Required task | List each line of the entries below that contains the string "agent", copying every such line in full. Matching is case-sensitive.

Data to use |
============================================================

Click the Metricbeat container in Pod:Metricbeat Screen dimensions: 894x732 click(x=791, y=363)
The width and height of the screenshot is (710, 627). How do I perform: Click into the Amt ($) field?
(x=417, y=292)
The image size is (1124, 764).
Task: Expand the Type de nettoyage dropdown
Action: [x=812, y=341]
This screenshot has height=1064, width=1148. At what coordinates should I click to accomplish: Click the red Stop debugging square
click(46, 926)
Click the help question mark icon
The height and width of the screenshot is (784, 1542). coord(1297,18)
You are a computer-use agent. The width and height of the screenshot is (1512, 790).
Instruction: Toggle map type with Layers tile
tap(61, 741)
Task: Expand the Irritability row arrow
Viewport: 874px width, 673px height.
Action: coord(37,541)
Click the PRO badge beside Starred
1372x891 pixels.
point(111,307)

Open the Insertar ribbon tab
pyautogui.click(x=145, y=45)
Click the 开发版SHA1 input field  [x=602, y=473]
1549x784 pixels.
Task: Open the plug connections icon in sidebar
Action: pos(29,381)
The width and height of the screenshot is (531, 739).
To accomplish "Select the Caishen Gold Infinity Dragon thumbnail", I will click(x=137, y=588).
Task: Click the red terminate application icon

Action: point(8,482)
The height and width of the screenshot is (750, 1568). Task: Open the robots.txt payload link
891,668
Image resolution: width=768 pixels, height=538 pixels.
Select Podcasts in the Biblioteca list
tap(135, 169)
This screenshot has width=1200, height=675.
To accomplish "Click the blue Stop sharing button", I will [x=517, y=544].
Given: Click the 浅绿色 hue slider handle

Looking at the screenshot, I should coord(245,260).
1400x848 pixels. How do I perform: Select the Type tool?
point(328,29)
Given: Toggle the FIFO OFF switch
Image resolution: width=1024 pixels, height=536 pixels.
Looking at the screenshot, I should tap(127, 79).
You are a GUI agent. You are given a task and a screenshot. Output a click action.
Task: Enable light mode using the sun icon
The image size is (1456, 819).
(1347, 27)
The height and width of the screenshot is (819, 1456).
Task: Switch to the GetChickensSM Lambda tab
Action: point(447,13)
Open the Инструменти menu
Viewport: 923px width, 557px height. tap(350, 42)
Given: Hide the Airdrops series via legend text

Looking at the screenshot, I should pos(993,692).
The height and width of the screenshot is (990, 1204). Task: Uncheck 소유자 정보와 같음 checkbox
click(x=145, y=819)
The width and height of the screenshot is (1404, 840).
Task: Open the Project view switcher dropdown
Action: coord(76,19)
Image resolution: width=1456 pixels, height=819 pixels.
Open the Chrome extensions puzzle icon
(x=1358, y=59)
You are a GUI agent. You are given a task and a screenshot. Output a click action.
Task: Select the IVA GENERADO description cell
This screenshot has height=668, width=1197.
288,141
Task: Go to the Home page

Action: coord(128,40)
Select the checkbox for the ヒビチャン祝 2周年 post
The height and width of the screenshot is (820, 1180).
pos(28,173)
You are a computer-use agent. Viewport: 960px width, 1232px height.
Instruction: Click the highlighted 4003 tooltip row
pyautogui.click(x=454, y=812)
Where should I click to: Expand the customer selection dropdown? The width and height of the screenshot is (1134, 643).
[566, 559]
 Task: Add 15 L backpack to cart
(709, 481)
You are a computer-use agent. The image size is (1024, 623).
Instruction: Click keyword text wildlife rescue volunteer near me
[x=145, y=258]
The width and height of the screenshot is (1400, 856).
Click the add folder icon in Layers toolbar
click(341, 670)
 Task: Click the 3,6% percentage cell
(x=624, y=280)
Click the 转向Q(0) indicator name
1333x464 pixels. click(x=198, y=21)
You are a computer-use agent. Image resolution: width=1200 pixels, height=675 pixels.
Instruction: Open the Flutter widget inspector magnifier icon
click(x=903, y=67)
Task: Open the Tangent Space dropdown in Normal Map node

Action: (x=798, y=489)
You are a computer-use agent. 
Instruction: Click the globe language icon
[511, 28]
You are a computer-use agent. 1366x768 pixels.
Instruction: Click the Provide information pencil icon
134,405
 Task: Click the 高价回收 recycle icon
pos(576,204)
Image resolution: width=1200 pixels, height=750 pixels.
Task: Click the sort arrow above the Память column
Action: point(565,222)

============================================================

Task answer |
You are a computer-use agent. The width and height of the screenshot is (1512, 790).
You are a GUI agent. You are given a task and a screenshot. Output a click action.
You are a GUI agent. You are given a task and a screenshot. Output a click action.
You are a computer-use agent. Viewport: 960px width, 1232px height.
You are a computer-use agent. The image size is (1024, 623).
You are a computer-use agent. Image resolution: width=1200 pixels, height=675 pixels.
You are a computer-use agent. 
You are a computer-use agent. 1366x768 pixels.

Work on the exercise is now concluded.